In this phase of plaintiff's claim, also, a question of limitation arises. One Griffith, an engineer in the Amortization Section of the Bureau of Internal Revenue, pursuant to a prior investigation, on October 23, 1921, filed a report wherein he recommended an allowance to plaintiff of $1,344,465.15 on account of amortization of its war facilities, of which amount $1,245,448.21 was to be deducted from 1918 gross income, and $99,016.94 from 1919 gross income. On December 1, 1921, this report was approved by the Chief of Engineers of the Amortization Section and also by the Acting Chief of the Section. On December 2, 1921, at plaintiff's request, a copy of Griffith's report was mailed to plaintiff. In the letter of transmittal plaintiff was informed that such report was not final, and that no protest or request for modification would be considered until such time as the taxpayer should be notified of the result of the complete audit and examination. Subsequent to the transmittal of the letter of notification, a thirty-day period, taxpayer was informed, would be allowed for the presentation of objections to the allowance. Nothing was done in connection with plaintiff's amortization allowance prior to October 1, 1924, when one Luce, an engineer in the Appraisal Section (formerly the Amortization Section), was assigned to re-examine the matter. On April 1, 1925, Mr.
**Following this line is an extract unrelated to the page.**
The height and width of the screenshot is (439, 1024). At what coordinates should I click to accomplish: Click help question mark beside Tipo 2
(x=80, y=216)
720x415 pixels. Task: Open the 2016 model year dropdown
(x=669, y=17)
Luce examined plaintiff's plant, and on November 4, 1925, filed a report wherein he recommended an amortization allowance to plaintiff of $468,812.30, of which amount $446,283.67 was to be deducted from 1918 income, and $22,528.63 from 1919 income. On November 17, 1925, Mr. Luce filed a second report wherein he recommended an allowance for amortization of $387,224.40, of which amount $369,022.30 was to be deducted from 1918 income, and $18,202.10 from 1919 income. The first report was entitled "Report on Redetermination of Amortization Claim," and the second, "Office Report on Second Redetermination." The second report was approved by the Commissioner, who sent plaintiff the thirty-day letter, mentioned supra, wherein plaintiff was notified of the allowance approved.
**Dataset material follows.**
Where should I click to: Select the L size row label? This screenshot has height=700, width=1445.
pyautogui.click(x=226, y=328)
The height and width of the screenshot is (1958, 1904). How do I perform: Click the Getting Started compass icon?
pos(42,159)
The plaintiff contends that the Griffith recommendation, when approved by the Chief of Engineers and the Chief of the Amortization Section on December 1, 1921, was a determination of plaintiff's amortization deduction, and that the Commissioner was prohibited from re-examining it at any time subsequent to March 3, 1924, by sections 234(a)(8) of the Revenue Acts of 1918 and 1921. That section of the Act of 1921 after providing for a "reasonable deduction" for amortization of war-time facilities, further provided: "At any time before March 3, 1924, the Commissioner may, and at the request of the taxpayer shall, re-examine the return, and if he then finds as a result of an appraisal or from other evidence that the deduction originally allowed was incorrect, the income, war-profits, and excess-profits taxes for the * * * years affected shall be redetermined. * * *"
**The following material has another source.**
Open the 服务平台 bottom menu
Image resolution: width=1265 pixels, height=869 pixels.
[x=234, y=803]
Just exactly what Congress had in mind, when the above-quoted part of section 234(a)(8) was enacted, we do not undertake to surmise; but it plainly did not intend to prevent any examination of an amortization claim after March 3, 1924, on the part of the Commissioner. To hold otherwise would be to ignore the proviso of section 250(d) of the Revenue Act of 1921, which asserts: "Provided further, That in cases coming within the scope of * * * or of paragraph (8) of subdivision (a) of section 234 * * * the amount of tax or deficiency in tax due may be determined, assessed, and collected at any time; but prior to the assessment thereof the taxpayer shall be notified and given a period of not less than thirty days in which to file an appeal and be heard as hereinafter provided in this subdivision."
We are unable to accede to plaintiff's assertion that the approval of the Griffith report by the Chief of Engineers and the Chief of the Amortization Section was a determination of plaintiff's amortization allowance. It is undoubtedly true that employees in the Amortization Section regarded and spoke of such approved reports as "determinations," despite the fact that they were still subject to audit, but the fact remains that the power of determination had not yet passed from the Commissioner, and did not pass from him prior to his issue of the thirty-day letter when the taxpayer was notified of his decision and given opportunity to appeal.
Plaintiff's amortization claim is not finally concluded by the failure of its contention in respect to the limitation of the Commissioner's power to pass upon amortization deductions. It may, by the fair weight of the evidence, show that the Commissioner's decision in respect to the proper amount of its amortization deduction was clearly wrong, and that it was compelled by the collector, the defendant, pursuant to that erroneous decision, to pay an amount not properly due the United States as a part of the amount of its 1918 taxes. If plaintiff so shows that it was entitled to an amortization allowance in excess of the amount determined by the Commissioner, it is entitled in the instant action to a judgment for at least the amount of the excess.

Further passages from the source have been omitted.